Сейчас вспоминаю, как появился в Кремле в 94-м, после четвертой операции на ахилле — в гипсе, на костылях. Представляешь? Передвигаться почти не мог. Жизнь, правда, вел бурную. Каждый день 20 встреч, 50 звонков...

— Правда, что два года вы жили фактически в изгнании — ездили по зарубежным турнирам, в то время как на вас в буквальном смысле охотились и люди даже боялись покупать дачу рядом с вашим участком?

— Правда. Я многим мешал. Ельцин звал меня в Кремль дважды, я отказывался. Принципиально не хотел в политику. Согласился, только когда президент пообещал “постоянный доступ к телу”. Этим и нажил себе кучу “друзей”, которые боялись, как бы я не сказал лишнего, и мечтали от меня избавиться. А когда Ельцин лежал с инфарктом (тогда его активно оберегали от внешнего общения), на меня грамотно свалили пропажу денег, якобы загадочно исчезнувших из Национального фонда спорта...

— Так ведь вас на тот момент в фонде уже давно не было?

— Неважно, создавал-то его я.

— Скажите, если вас реально хотели убрать, почему не сделали этого? За два года можно любого человека достать...

— Бог помогал, я ведь был прав. Я всегда опережал врагов на несколько шагов.

— Инстинкт самосохранения?

— В детстве я много дрался. Был не слишком сильный, но очень верткий. И очень худой — в любую дырку в заборе мог просочиться.

—Как тот политик: “Мне зонтика не надо, пройду между струй”?

— Может быть. А по поводу инстинкта — помню, мне был 21 год. Приехали с командой в Тбилиси, на чемпионат СССР. И у кого-то из наших украли куртку. Я погнался за вором, а он полоснул меня ножом. Рубашку порвал, а живота даже не коснулся — у меня реакция хорошая, увернулся. В тот же день я уехал из гостиницы, где мы жили. Чутье подсказало. И точно: вечером местная шпана пришла туда — меня добивать...

— Вам никогда не было страшно, что интуиция обманет и не успеете вовремя скрыться?

— Скрываться не в моем характере. Говорю же: я как шахматист. Умею просчитывать ходы.

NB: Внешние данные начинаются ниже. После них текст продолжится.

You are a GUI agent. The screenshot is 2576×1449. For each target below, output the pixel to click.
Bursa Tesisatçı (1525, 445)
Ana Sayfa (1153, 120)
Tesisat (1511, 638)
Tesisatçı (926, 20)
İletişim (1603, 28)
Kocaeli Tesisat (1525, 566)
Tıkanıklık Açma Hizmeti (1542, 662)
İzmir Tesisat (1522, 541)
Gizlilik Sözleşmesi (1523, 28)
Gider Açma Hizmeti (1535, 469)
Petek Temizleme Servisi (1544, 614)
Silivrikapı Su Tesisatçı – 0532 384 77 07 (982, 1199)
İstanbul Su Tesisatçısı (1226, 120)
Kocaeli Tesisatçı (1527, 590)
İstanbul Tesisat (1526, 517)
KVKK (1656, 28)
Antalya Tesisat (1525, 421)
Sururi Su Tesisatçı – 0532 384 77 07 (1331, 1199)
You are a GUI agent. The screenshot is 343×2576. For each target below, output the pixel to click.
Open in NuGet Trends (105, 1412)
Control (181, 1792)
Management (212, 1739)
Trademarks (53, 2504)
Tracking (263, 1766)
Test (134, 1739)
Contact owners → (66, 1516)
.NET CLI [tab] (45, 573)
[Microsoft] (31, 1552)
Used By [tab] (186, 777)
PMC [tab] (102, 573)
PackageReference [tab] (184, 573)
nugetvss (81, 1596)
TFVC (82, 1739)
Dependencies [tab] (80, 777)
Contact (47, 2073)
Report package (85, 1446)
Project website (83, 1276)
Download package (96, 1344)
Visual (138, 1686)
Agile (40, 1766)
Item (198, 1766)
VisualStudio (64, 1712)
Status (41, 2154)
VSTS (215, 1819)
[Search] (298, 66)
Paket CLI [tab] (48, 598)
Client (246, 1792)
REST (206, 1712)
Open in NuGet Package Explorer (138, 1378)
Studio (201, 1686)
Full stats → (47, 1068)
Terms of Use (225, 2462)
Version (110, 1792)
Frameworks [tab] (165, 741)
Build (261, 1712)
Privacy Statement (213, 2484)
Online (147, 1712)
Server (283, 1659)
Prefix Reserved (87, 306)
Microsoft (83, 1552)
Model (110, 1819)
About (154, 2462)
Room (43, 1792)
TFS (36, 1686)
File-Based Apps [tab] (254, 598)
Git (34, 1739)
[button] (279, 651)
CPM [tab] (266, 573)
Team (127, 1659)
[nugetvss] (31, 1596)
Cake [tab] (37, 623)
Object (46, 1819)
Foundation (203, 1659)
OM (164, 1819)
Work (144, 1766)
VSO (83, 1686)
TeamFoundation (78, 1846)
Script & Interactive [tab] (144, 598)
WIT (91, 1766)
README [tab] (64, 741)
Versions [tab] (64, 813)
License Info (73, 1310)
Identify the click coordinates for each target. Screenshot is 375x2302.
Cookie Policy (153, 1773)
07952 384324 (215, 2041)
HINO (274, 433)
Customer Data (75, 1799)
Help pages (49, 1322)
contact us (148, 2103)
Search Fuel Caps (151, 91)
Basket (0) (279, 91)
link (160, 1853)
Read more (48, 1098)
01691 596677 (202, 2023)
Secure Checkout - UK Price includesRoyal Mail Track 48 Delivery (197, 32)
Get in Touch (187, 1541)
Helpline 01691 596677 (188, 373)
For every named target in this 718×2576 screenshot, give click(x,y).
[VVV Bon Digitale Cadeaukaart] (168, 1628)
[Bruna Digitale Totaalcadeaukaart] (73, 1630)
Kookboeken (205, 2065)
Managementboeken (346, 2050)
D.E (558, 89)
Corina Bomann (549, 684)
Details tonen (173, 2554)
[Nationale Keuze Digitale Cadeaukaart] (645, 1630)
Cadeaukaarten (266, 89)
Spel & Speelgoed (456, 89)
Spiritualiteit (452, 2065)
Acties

Но не буду лукавить — состояние не из приятных.

Назад в будущее

С Ельциным Шамиль Тарпищев познакомился на пляже, невзначай.

— Мы в футбол играли. Потом, для разнообразия, я предложил партиечку в теннис. Борис Николаевич, нахмурившись, проворчал: “Я же не умею...” Но, подумав, согласился.

— И вы сразу проиграли — из дипломатических соображений?

— Так мы в паре играли. Против старшего тренера сборной Леонюка и артиста Михаила Задорнова.

— Ельцин сразу согласился стать в пару именно с вами?

— Он знал, что я — профессионал. А значит, не было риска проиграть. С его-то мощной подачей волейболиста!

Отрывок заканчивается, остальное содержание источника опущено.